Whether the model may call multiple tools in a single turn.
response_format
object
Specifies the output format. Pass {"type": "json_object"} to enable JSON mode. Pass {"type": "json_schema", "json_schema": {...}} to enforce a specific JSON Schema.

Response fields

id
string
A unique identifier for this completion in the format chatcmpl-....
object
string
Always "chat.completion" for non-streaming responses, or "chat.completion.chunk" for streaming chunks.
created
integer
Unix timestamp (seconds) of when the completion was created.
model
string
The model identifier that was used to generate this completion.
choices
object[]
An array of completion choices.
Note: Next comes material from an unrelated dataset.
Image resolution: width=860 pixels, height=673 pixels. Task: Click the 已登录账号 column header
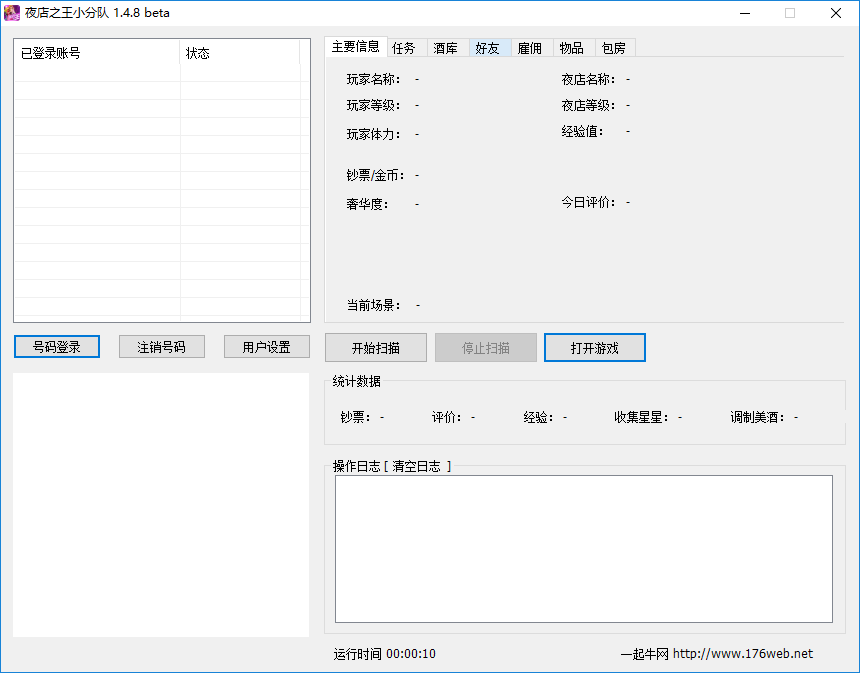[97, 53]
Most requests return one choice (n=1).
usage
object
Token counts for this request.

Examples

curl https://openopen8.ai/v1/chat/completions \
  -H "Authorization: Bearer YOUR_TOKEN" \
  -H "Content-Type: application/json" \
  -d '{
    "model": "gpt-4o",
    "messages": [
      {"role": "system", "content": "You are a helpful assistant."},
      {"role": "user", "content": "What is the capital of France?"}
    ]
  }'
Example response:
{
  "id": "chatcmpl-abc123",
  "object": "chat.completion",
  "created": 1714000000,
  "model": "gpt-4o",
  "choices": [
    {
      "index": 0,
      "message": {
        "role": "assistant",
        "content": "The capital of France is Paris."
      },
      "finish_reason": "stop"
    }
  ],
  "usage": {
    "prompt_tokens": 25,
    "completion_tokens": 9,
    "total_tokens": 34
  }
}

Reasoning models

To use OpenAI reasoning models, set model to an o-series identifier. You can control reasoning effort either with the reasoning_effort parameter or by encoding effort directly in the model name:
{"model": "o3-mini-high", "messages": [...]}
is equivalent to:
{"model": "o3-mini", "reasoning_effort": "high", "messages": [...]}
For Claude thinking mode, use the -thinking suffix model name — for example, claude-3-7-sonnet-20250219-thinking. For Gemini thinking, append -thinking to any Gemini model name, or use -low, -medium, or -high for effort control.